In 2011, the production of ACPSA commodities employed nearly 2 million workers and generated $289.5 billion in compensation.

ACPSA Table 5. Employment by Industry

Table 5 also reports ACPSA employment by industry. However, Table 5 adds industry employment multipliers to arrive at "total ACPSA-related employment." These industry multipliers estimate the outcome on employment resulting from a change in demand.

Changes in the demand for arts and culture can result from: increased (or decreased) government spending on the arts and culture; a successful advertising campaign aimed at the arts; or changes in exports of ACPSA commodities. If demand for the arts increases, then arts and cultural industries purchase more from their suppliers. The suppliers, in turn, hire more workers to meet this demand, resulting in a multiplier effect.

To illustrate, in 2011, 98,200 workers were employed by the performing arts industry to produce arts and cultural goods and services.10 In Table 5, these performing arts employees are labeled "direct ACPSA employment." The total industry employment multiplier for the performing arts industry is 1.5., which measures the change in total employment resulting from a change in the demand for the performing arts.

As shown in Table 5, a $1 million increase in demand for the performing arts raises employment from 98,200 performing arts workers to 152,100 workers in all industries—i.e., total industry employment.

Table 6. Output by Commodity

Multipliers are also the subject of Table 6. Here, however, "total commodity output" multipliers measure the effect on production for every $1 change in the demand for arts and cultural commodities.

Based on 2011 estimates, the total commodity output multipliers reported in Table 6 show that every $1 increase in the demand for performing arts commodities, including theater, opera, and dance, increases the production of all commodities by a factor of $1.64.

The commodity multipliers for the performing arts are close to the multiplier effect of all arts and cultural commodities ($1.67). The BEA estimates that a $1 million increase in demand for arts and cultural goods and services raises production of commodities from $962 billion in arts and cultural goods and services to $1.6 trillion in output of all commodities.11 If demand for arts and culture rises, then arts and cultural producers increase purchases of supplies and materials, resulting in a cascading multiplier effect throughout the U.S. economy.

 

1 See NEA Guide to the U.S. Arts and Cultural Production Satellite Account, Part I, Section 2, "The Inner Workings of the ACPSA: I-O accounts," available online at the NEA's ACPSA arts data profile page.

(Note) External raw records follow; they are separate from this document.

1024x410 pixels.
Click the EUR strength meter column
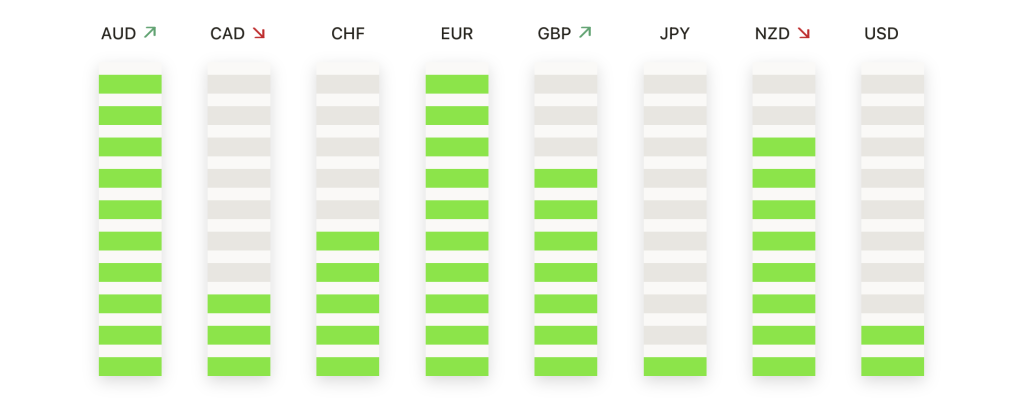[457, 225]
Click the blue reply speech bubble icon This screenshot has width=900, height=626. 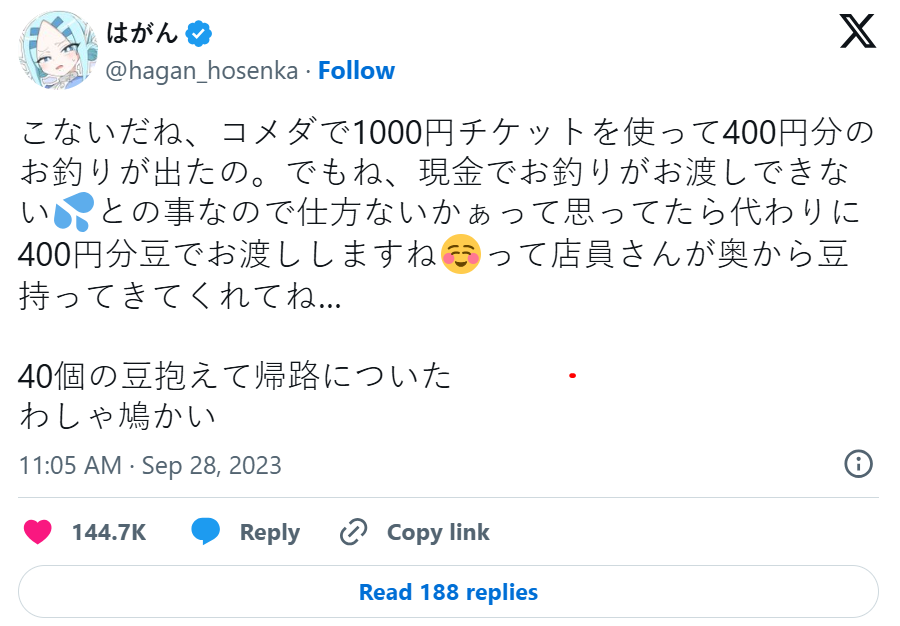(206, 532)
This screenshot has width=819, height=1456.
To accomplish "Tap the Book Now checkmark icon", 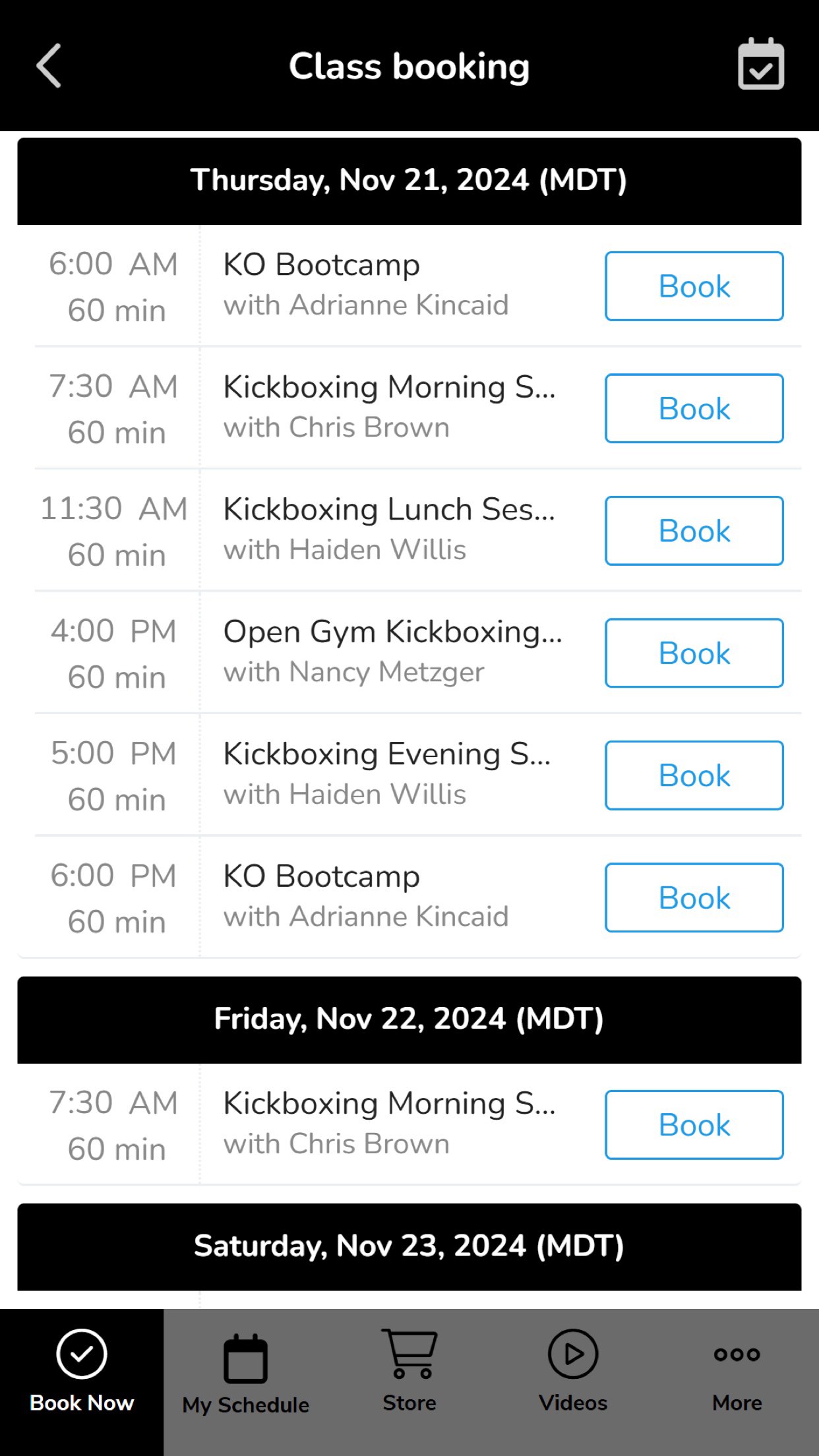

2 Table 1 commodities are measured in producers' prices.

3 Other industries offering interior design services include department stores.

4 The aggregated ACPSA Table 2 also reports the components of value added: compensation of employees; taxes on production and imports, less subsidies; and gross operating surplus.

5 Because the BEA's official estimates of GDP are revised frequently, they differ from estimates of total value added reported in ACPSA Table 2.

6 A commodity's trade margin is the difference between the selling price of the commodity and cost-of-goods sold, or the amount paid by the wholesaler or retailer to acquire the commodity.

7 Gross private fixed investment is defined as expenditures on capital goods to be used on productive activities in the U.S. economy.

8 Following from the BEA's accounting methodology, the ACPSA includes sole proprietors (self-employed workers), who are often excluded from other federal government counts of employment by industry.

9 Compensation includes wages and salaries plus non-cash benefits such as employer contributions to pension funds and health insurance.

10 The performing arts industry comprises theater companies; opera companies; dance troupes; symphony orchestras and chamber groups; other music groups and artists (e.g., rock, jazz, and country bands and artists); circuses; and other performing arts groups such as magic acts and ice-skating shows.

11 Table 6 reports commodity output at purchasers' value.